_Your goal_.
Return the lines of the entries below, starting at the line that contains "1270x952 pixels. At" and ending at the line that contains "[x=1075, y=289]", without changes and with both of those lines included. Leave the pictures out of your answer.

_Records for the task_.
# # # #

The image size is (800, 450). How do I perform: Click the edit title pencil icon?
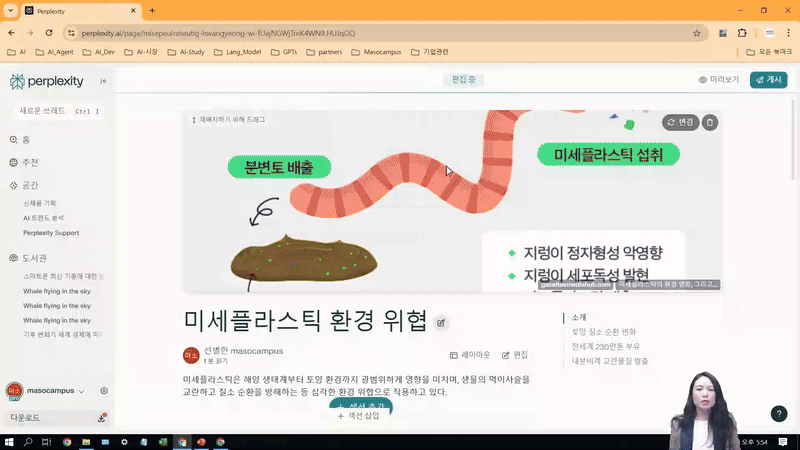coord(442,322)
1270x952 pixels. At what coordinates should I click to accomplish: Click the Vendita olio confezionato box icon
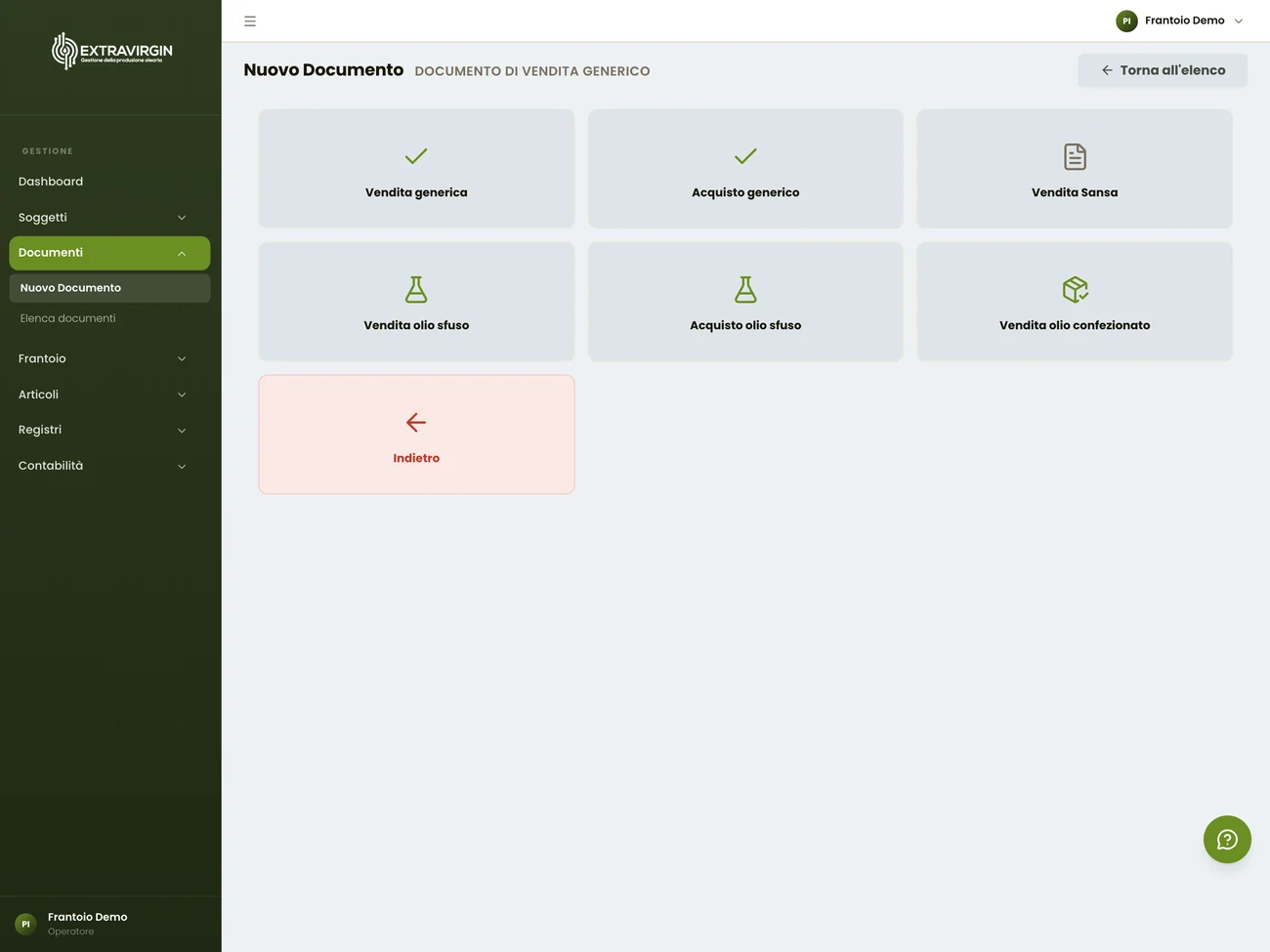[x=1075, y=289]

# # # #

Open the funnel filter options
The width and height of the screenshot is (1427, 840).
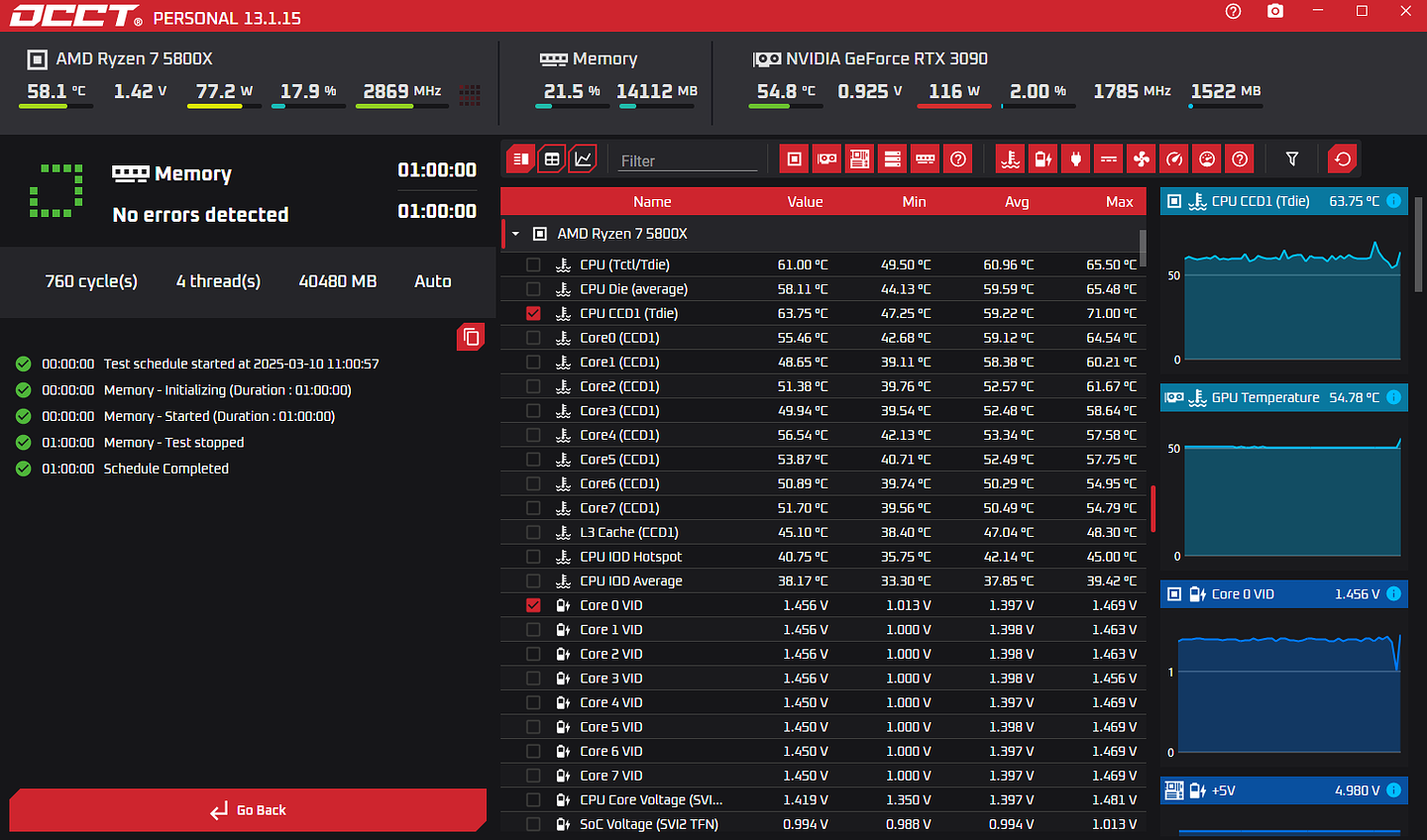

# # # #

_Finished task_.
1270x952 pixels. At what coordinates should I click to accomplish: Click the Vendita olio confezionato box icon
[x=1075, y=289]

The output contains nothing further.